* **Data extract**

== == ==

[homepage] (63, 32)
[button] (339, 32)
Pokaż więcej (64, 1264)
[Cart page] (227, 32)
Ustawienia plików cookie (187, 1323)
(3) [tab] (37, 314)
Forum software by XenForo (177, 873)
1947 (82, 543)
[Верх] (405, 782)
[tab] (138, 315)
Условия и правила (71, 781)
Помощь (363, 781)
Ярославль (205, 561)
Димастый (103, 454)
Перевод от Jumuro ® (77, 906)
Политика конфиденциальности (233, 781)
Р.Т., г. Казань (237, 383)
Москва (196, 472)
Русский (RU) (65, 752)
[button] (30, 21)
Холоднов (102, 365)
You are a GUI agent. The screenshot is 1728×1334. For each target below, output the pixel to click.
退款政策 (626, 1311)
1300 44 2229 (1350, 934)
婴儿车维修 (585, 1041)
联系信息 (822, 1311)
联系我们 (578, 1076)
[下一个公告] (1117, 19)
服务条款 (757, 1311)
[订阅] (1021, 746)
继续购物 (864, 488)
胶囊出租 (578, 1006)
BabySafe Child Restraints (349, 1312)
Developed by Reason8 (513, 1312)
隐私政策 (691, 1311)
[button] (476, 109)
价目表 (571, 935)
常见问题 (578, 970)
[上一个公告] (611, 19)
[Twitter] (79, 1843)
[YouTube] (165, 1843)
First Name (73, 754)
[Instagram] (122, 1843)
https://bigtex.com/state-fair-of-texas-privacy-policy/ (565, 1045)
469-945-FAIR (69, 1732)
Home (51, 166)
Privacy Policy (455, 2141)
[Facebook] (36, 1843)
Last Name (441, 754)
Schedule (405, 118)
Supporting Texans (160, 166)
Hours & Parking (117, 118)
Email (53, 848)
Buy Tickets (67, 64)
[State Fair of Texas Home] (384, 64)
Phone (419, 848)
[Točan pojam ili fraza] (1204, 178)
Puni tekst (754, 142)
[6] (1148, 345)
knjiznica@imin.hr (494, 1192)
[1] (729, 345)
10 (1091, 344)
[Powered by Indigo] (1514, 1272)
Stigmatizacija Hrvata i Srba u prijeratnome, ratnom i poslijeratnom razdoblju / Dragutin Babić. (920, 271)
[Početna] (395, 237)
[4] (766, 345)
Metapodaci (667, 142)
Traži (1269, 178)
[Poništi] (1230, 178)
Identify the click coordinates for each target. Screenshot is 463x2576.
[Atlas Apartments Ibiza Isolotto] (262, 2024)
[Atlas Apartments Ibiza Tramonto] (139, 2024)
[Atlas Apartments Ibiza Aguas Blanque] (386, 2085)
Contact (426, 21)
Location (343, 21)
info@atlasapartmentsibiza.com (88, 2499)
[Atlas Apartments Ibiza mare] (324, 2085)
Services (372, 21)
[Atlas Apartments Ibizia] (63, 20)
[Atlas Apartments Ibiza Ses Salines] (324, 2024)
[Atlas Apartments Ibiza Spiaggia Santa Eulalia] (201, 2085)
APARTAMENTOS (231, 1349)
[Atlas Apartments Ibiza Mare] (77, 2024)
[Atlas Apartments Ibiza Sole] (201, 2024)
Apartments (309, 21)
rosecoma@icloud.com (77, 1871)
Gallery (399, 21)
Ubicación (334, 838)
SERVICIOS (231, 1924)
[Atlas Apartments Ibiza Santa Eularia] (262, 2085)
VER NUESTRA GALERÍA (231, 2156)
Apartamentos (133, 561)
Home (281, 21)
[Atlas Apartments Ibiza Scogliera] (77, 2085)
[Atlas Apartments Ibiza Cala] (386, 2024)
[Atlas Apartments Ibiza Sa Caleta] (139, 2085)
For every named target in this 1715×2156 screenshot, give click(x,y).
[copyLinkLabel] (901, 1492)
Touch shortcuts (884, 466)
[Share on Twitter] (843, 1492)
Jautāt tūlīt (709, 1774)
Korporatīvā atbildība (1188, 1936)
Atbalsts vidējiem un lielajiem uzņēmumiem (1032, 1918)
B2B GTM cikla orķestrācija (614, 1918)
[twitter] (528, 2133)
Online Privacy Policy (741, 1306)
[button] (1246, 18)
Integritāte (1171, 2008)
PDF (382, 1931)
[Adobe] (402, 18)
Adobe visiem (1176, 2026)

== == ==

* **Exercise aim**
Every line of the listing must be transcribed exactly.

* **Solved problem**
[homepage] (63, 32)
[button] (339, 32)
Pokaż więcej (64, 1264)
[Cart page] (227, 32)
Ustawienia plików cookie (187, 1323)
(3) [tab] (37, 314)
Forum software by XenForo (177, 873)
1947 (82, 543)
[Верх] (405, 782)
[tab] (138, 315)
Условия и правила (71, 781)
Помощь (363, 781)
Ярославль (205, 561)
Димастый (103, 454)
Перевод от Jumuro ® (77, 906)
Политика конфиденциальности (233, 781)
Р.Т., г. Казань (237, 383)
Москва (196, 472)
Русский (RU) (65, 752)
[button] (30, 21)
Холоднов (102, 365)
You are a GUI agent. The screenshot is 1728×1334. For each target below, output the pixel to click.
退款政策 (626, 1311)
1300 44 2229 (1350, 934)
婴儿车维修 (585, 1041)
联系信息 (822, 1311)
联系我们 (578, 1076)
[下一个公告] (1117, 19)
服务条款 (757, 1311)
[订阅] (1021, 746)
继续购物 (864, 488)
胶囊出租 (578, 1006)
BabySafe Child Restraints (349, 1312)
Developed by Reason8 (513, 1312)
隐私政策 (691, 1311)
[button] (476, 109)
价目表 (571, 935)
常见问题 (578, 970)
[上一个公告] (611, 19)
[Twitter] (79, 1843)
[YouTube] (165, 1843)
First Name (73, 754)
[Instagram] (122, 1843)
https://bigtex.com/state-fair-of-texas-privacy-policy/ (565, 1045)
469-945-FAIR (69, 1732)
Home (51, 166)
Privacy Policy (455, 2141)
[Facebook] (36, 1843)
Last Name (441, 754)
Schedule (405, 118)
Supporting Texans (160, 166)
Hours & Parking (117, 118)
Email (53, 848)
Buy Tickets (67, 64)
[State Fair of Texas Home] (384, 64)
Phone (419, 848)
[Točan pojam ili fraza] (1204, 178)
Puni tekst (754, 142)
[6] (1148, 345)
knjiznica@imin.hr (494, 1192)
[1] (729, 345)
10 (1091, 344)
[Powered by Indigo] (1514, 1272)
Stigmatizacija Hrvata i Srba u prijeratnome, ratnom i poslijeratnom razdoblju / Dragutin Babić. (920, 271)
[Početna] (395, 237)
[4] (766, 345)
Metapodaci (667, 142)
Traži (1269, 178)
[Poništi] (1230, 178)
Identify the click coordinates for each target. Screenshot is 463x2576.
[Atlas Apartments Ibiza Isolotto] (262, 2024)
[Atlas Apartments Ibiza Tramonto] (139, 2024)
[Atlas Apartments Ibiza Aguas Blanque] (386, 2085)
Contact (426, 21)
Location (343, 21)
info@atlasapartmentsibiza.com (88, 2499)
[Atlas Apartments Ibiza mare] (324, 2085)
Services (372, 21)
[Atlas Apartments Ibizia] (63, 20)
[Atlas Apartments Ibiza Ses Salines] (324, 2024)
[Atlas Apartments Ibiza Spiaggia Santa Eulalia] (201, 2085)
APARTAMENTOS (231, 1349)
[Atlas Apartments Ibiza Mare] (77, 2024)
[Atlas Apartments Ibiza Sole] (201, 2024)
Apartments (309, 21)
rosecoma@icloud.com (77, 1871)
Gallery (399, 21)
Ubicación (334, 838)
SERVICIOS (231, 1924)
[Atlas Apartments Ibiza Santa Eularia] (262, 2085)
VER NUESTRA GALERÍA (231, 2156)
Apartamentos (133, 561)
Home (281, 21)
[Atlas Apartments Ibiza Scogliera] (77, 2085)
[Atlas Apartments Ibiza Cala] (386, 2024)
[Atlas Apartments Ibiza Sa Caleta] (139, 2085)
For every named target in this 1715×2156 screenshot, give click(x,y).
[copyLinkLabel] (901, 1492)
Touch shortcuts (884, 466)
[Share on Twitter] (843, 1492)
Jautāt tūlīt (709, 1774)
Korporatīvā atbildība (1188, 1936)
Atbalsts vidējiem un lielajiem uzņēmumiem (1032, 1918)
B2B GTM cikla orķestrācija (614, 1918)
[twitter] (528, 2133)
Online Privacy Policy (741, 1306)
[button] (1246, 18)
Integritāte (1171, 2008)
PDF (382, 1931)
[Adobe] (402, 18)
Adobe visiem (1176, 2026)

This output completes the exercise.